A cet égard, l’indéfinition des relations entre l’Etat et les collectivités territoriales doit enfin trouver une solution équitable et pérenne. Les responsabilités financières de chacun doivent être précisées à l’aune des principes démocratiques et des efforts demandés.

L’insertion d’une loi de financement des collectivités territoriales (LFCT) dans notre droit public servirait très efficacement un tel impératif. Les responsabilités sont aujourd’hui trop diffuses et obscures, entre un Etat qui prescrit des politiques publiques et des administrations publiques locales qui paient leur mise en œuvre.
Face à la multitude incertaine des transferts financiers – concours, prélèvements sur recettes, dotations, dégrèvements, subventions, fiscalité transférée, fiscalité locale – il est indispensable de pouvoir les retracer en totalité dans un document budgétaire unique et annuel, soumis à l’approbation du pouvoir législatif.

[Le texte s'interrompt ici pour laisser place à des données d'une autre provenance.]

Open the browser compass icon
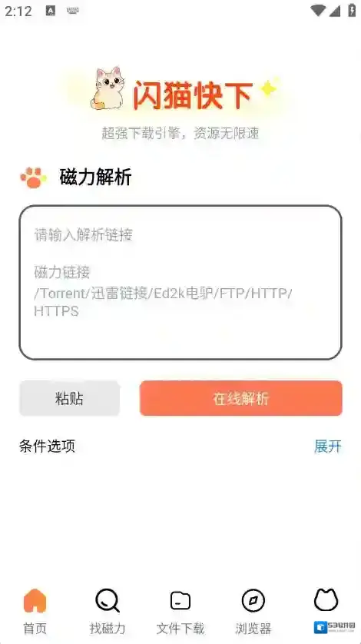Viewport: 361px width, 644px height. tap(253, 601)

L’arbitrage satisfaisant des responsabilités et le dialogue financier nécessitent davantage de démocratie par le biais d’une véritable intervention du Parlement. Afin d’examiner les conditions générales de l’équilibre des collectivités territoriales, nos représentants nationaux n’ont aujourd’hui pour seul outil qu’un jaune budgétaire non soumis au vote.
Une loi de financement des collectivités territoriales permettrait au législateur d’approuver les grandes orientations de la politique décentralisée, de prévoir les recettes et de clarifier les dépenses obligatoires et discrétionnaires en fixant d’éventuels plafonds protecteurs. Ce texte permettrait également de regrouper les nouvelles dispositions relatives à la fiscalité locale et de participer à la réduction de l’insécurité juridique qui menace l’ensemble de nos collectivités.

Il est bien entendu nécessaire de réaffirmer et de consolider sans relâche les rapports de confiance entre l’Etat et les collectivités. Tout légitime qu’il soit, un pacte entre ces sous-secteurs ne peut cependant prétendre à la même solidité et à la même légitimité démocratique qu’un texte législatif examiné et adopté par nos parlementaires.
Seule une loi est à même de garantir pleinement les engagements pris par l’Etat et les objectifs déterminés pour l’avenir.

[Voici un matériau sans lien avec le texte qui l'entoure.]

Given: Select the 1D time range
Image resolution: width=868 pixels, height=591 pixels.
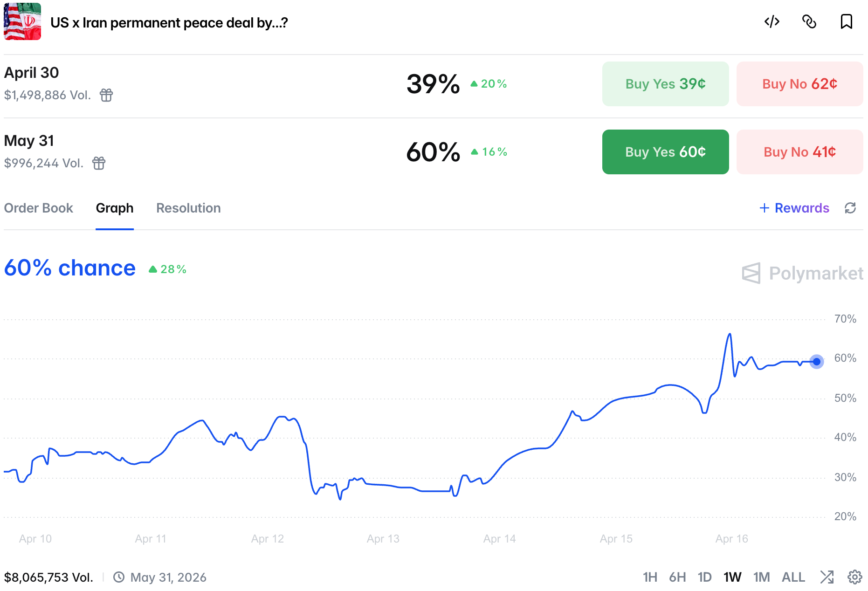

Le principe d’autonomie ne saurait être un obstacle pouvant mettre en échec la clarification de relations dangereusement incertaines entre les collectivités et les autres administrations. Considérons le principe d’autonomie à sa réalité d’aujourd’hui et à sa juste proportion démocratique : l’Etat prescrit nombre de dépenses dans les comptes des collectivités et nos engagements européens exigent une officialisation de la solidarité évidente entre les administrations publiques.
L’autonomie reconnue aux collectivités se révèle davantage menacée par ce manque de transparence et les décisions unilatérales de l’Etat qu’elle ne le serait pas une loi permettant de retracer l’ensemble des relations financières entre l’Etat et les collectivités. Bien au contraire, cette discipline permettrait de formaliser juridiquement et de donner plus de substance à cette autonomie constitutionnelle dont l’indéfinition contemporaine est rarement à l’avantage desdites collectivités.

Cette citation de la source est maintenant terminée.